◆ TRY IT: Look for the word "element" in the records, and copy each line where it appears.

◆ THE RECORDS:
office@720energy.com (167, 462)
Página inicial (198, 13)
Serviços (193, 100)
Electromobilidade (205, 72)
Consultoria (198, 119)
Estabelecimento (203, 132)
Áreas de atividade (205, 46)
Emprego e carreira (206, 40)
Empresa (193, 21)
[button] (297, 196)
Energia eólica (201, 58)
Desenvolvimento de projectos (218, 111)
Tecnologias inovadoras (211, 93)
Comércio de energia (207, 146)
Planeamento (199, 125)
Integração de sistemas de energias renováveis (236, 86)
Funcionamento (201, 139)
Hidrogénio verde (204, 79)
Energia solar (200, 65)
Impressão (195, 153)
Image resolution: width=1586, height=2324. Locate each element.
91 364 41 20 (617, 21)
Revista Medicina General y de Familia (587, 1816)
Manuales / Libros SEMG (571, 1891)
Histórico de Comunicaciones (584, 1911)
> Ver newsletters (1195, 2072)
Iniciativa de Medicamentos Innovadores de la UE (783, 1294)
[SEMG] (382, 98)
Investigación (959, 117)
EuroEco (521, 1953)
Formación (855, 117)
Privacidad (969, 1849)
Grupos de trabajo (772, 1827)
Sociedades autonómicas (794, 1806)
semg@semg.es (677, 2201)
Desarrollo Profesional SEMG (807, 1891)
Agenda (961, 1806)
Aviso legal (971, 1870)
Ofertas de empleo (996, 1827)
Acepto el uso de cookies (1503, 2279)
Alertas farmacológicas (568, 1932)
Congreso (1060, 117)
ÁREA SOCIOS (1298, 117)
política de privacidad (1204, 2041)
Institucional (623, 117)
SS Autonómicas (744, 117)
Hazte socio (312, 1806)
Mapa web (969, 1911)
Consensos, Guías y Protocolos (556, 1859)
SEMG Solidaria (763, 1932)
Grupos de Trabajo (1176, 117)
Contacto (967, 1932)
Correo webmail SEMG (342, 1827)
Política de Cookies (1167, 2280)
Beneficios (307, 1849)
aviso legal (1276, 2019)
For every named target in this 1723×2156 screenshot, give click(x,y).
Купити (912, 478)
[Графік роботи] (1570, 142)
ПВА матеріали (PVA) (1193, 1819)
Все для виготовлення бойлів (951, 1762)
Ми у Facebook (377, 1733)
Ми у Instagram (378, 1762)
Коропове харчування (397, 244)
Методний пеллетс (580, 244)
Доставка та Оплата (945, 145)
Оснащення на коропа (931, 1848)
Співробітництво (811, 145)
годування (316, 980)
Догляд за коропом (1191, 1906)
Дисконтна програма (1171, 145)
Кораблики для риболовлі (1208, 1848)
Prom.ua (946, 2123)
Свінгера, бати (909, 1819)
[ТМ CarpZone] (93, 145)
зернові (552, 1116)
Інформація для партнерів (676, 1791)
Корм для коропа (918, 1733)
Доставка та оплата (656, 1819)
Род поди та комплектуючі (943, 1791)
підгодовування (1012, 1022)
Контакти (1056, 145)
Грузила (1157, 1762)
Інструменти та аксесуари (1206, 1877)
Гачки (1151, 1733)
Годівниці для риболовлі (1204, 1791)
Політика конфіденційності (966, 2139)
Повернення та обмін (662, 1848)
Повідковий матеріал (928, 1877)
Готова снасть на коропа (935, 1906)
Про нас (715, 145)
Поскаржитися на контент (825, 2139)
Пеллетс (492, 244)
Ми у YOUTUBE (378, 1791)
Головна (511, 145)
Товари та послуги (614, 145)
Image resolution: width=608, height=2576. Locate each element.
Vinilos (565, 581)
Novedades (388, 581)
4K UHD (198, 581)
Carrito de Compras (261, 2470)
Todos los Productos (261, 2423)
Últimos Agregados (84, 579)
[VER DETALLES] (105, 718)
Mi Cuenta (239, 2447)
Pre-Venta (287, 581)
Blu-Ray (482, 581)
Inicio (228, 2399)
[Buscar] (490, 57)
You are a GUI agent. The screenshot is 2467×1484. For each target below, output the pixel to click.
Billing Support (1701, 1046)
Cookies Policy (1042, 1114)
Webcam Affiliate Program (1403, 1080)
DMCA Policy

◆ TASK SOLUTION:
Image resolution: width=1586, height=2324. Locate each element.
Image resolution: width=608, height=2576. Locate each element.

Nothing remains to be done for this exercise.